Information Entropy and Information Gain

4 minute read

TIL about Information Entropy and Information Gain, which are key pieces towards determining the relevance of a decision when constructing a decision tree.

Wait… Information has Entropy?

Before now I always thought about entropy in the context of the physics domain, as in the degree of randomness in a physical system.

After studying decision trees as part of my AI and Machine Learning course through Georgia Tech, I learned that entropy could be used to describe the amount of unpredictability in a random variable.

The Entropy of a random variable can be calculated using the following formula:

B(k) = -Σ P(k_d) * log2(P(k_d))

Where k is an attribute of your decision tree.

A few examples of entropy values:

  • A fair coin has an entropy value of 1 bit, because the H/T values are equally weighted and can be encoded by a single bit of information.

  • A weighted coin with 99% probability of heads an 1% of tails has an entropy value of 0.08 bits.

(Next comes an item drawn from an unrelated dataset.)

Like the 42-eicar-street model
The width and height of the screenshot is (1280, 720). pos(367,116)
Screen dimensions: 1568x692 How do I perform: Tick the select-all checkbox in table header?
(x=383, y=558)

There is clearly less randomness in this weighted coin, so it makes sense that the required information to store the result of this coin is much lower.

Say I have data describing the random variable Will I go Running?. Each row of the table represents a day of the week Day1 - Day7 where I may or may not have gone running.

Each row has 3 attributes: Weather, Just Ate, and Late at Work which influence the Yes/No decision of whether I go running.

Day   | Weather | Just Ate | Late at Work | Will I go Running?
---   | ---     | ---      | ---          | ---
1     | 'Sunny' | 'yes'    | 'no'         | 'yes'
2     | 'Rainy' | 'yes'    | 'yes'        | 'no'
3     | 'Sunny' | 'no'     | 'yes'        | 'yes'
4     | 'Rainy' | 'no'     | 'no'         | 'no'
5     | 'Rainy' | 'no'     | 'no'         | 'yes'
6     | 'Sunny' | 'yes'    | 'no'         | 'yes'
7     | 'Rainy' | 'no'     | 'yes'        | 'no'

Calculating the total entropy of the system, or the total amount of variability in the random variable, is possible by summing the entropy of a goal (a yes response that I will go running) and the entropy of a negative result (a no response that I will go running).

The probabilities can be read out of the data table itself, by counting.

B(Will I go Running) = -p('yes')log2(p('yes')) - p('no')log2(p('no'))

B(Will I go Running) = -(4/7)log2(4/7) - p(3/7)log2(3/7)

B(Will I go Running) = 0.985228136034

So the total entropy for the variable Will I go running is a small amount less than 1, indicating that there is slightly less than a 50% chance that the decision to go running will be yes/no.

Information Gain

How is this useful when constructing decision trees?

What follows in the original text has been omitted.